For the last several months, the IMC blog has been stalking the Bund/BOBL spread for a short sale. Basically, we’ve been trailing the spread with a contingency to get short on a break of a prior month’s low.
It hasn’t happened yet.
Trading for the month of July ended today. The September Bund/BOBL spread finished with a new contract high. A mid-month correction left an obvious price support area on the chart at the July low of 32.54. Therefore, we are going to raise the short sale parameters to enter on a break of this correction low.
The Bund/BOBL spread is rocketing higher as negative interest rates in Europe continue to propel the treasury spreads.
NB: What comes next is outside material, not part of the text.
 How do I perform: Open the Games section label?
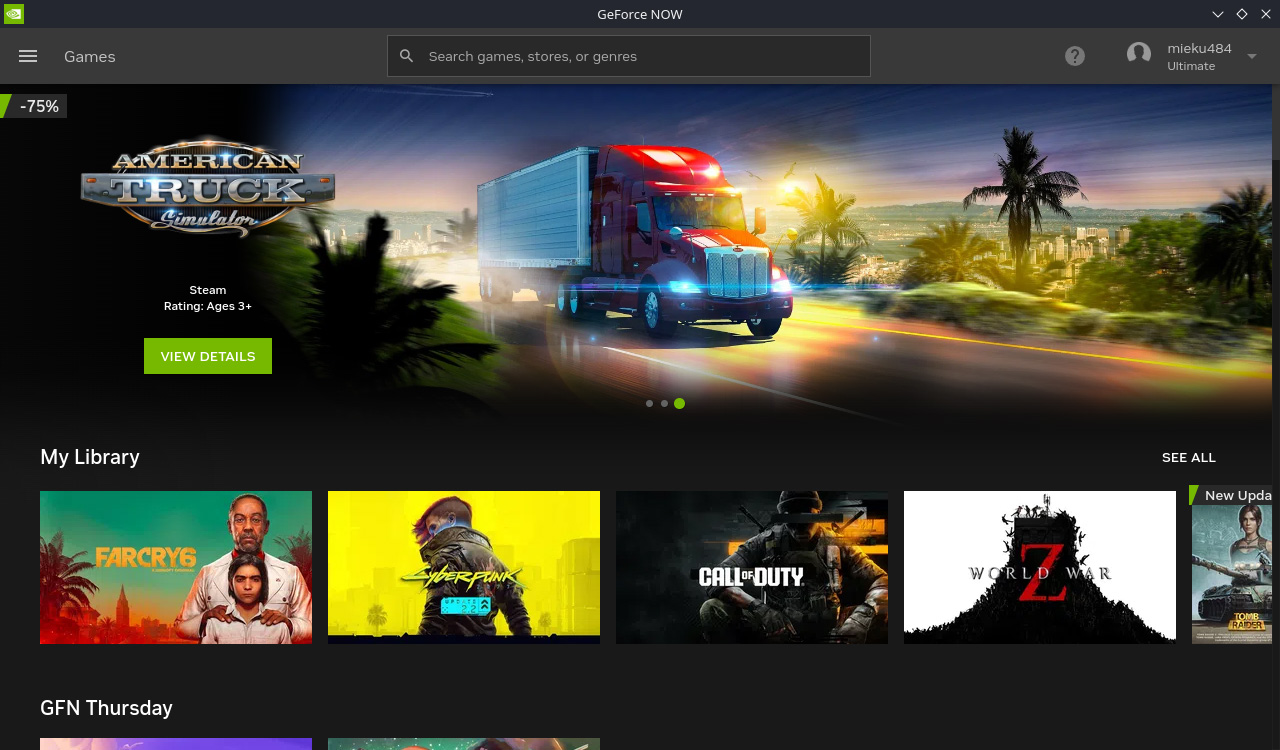90,56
Once the “rocket” runs out of fuel, though, a significant reversal is likely.
One way we may know that the fuel is gone is when the spread breaks below technical support on at least two timeframes. The break of the mid-July low would do the trick on the daily timeframe.
On the weekly chart, the rising 30-bar Moving Average may be the trip switch to keep an eye on. When the Bund/BOBL spread closed below the weekly 30-bar MA in 2013 and again in 2015, it continued to trend lower for months afterwards.
Therefore, a close below the weekly 30-bar MA for the first time since August of 2016 would confirm that a downtrend is in motion. Once that happens, we will likely be positioned on the short side and looking to add.
Cancel the current hypothetical order to short the Bund/BOBL spread and replace it with a new hypothetical order to sell one September Euro bund contract and simultaneously buy one September Euro BOBL contract if the spread closes below the July low of 32.54. Initially, the spread will be liquidated on a two-consecutive day close 10 ticks above the contract high that precedes the entry (currently at 34.26).